Keywords: Antiplaque effect, dental plaque, gingivitis, mouthwash, periodontal pathogens
|How to cite this article:|
Siddeshappa ST, Bhatnagar S, Yeltiwar RK, Parvez H, Singh A, Banchhor S. Comparative evaluation of antiplaque and antigingivitis effects of an herbal and chlorine dioxide mouthwashes: A clinicomicrobiological study. Indian J Dent Res 2018;29:34-40
|How to cite this URL:|
Siddeshappa ST, Bhatnagar S, Yeltiwar RK, Parvez H, Singh A, Banchhor S. Comparative evaluation of antiplaque and antigingivitis effects of an herbal and chlorine dioxide mouthwashes: A clinicomicrobiological study. Indian J Dent Res [serial online] 2018 [cited 2020 Mar 31];29:34-40. Available from: http://www.ijdr.in/text.asp?2018/29/1/34/225240
| Introduction|| |
Dental plaque is a biofilm with layers of microorganisms contained in a matrix that forms on oral surfaces  which is considered as etiologic factor for periodontal diseases. Aerobic and anaerobic bacteria in the dental plaque are incompatible with gingival tissues leading to gingivitis, which may progress to periodontitis, so plaque control becomes essential. Hence, nonsurgical periodontal treatment remains the core component of periodontal therapy. For prevention of periodontal diseases and maintenance of periodontal health, professional control along with self-performed oral hygiene is of critical importance.
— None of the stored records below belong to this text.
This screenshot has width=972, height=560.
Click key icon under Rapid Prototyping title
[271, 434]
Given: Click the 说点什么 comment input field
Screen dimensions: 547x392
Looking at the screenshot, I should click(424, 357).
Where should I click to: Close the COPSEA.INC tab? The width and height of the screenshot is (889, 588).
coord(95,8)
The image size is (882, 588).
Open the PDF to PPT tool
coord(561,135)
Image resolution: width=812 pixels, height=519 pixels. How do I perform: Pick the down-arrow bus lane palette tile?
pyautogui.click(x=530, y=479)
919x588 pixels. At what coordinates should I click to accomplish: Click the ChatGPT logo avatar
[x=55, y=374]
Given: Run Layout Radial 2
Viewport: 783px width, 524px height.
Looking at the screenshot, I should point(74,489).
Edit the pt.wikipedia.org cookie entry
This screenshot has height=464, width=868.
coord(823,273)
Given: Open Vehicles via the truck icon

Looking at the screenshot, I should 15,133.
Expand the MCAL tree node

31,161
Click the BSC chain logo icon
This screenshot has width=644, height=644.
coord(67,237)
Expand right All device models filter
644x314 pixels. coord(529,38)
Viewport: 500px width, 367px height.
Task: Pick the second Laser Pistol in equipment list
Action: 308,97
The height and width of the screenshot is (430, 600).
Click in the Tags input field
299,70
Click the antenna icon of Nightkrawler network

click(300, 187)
The hurdles such as plaque retentive factors, inaccessibility, and tissue-borne bacteria limit the efficacy of self-performed oral hygiene; therefore, chemical plaque control agents have been advocated to prevent dental plaque and gingivitis. Chemical plaque control includes various measures such as sprays, irrigators, varnishes, chewing gums, and mouthwash. Mouthwashes provide a method of depositing an active material for slow release in the mouth. This helps in maintaining an effective concentration of the material in the mouth over a considerable period of time following its use.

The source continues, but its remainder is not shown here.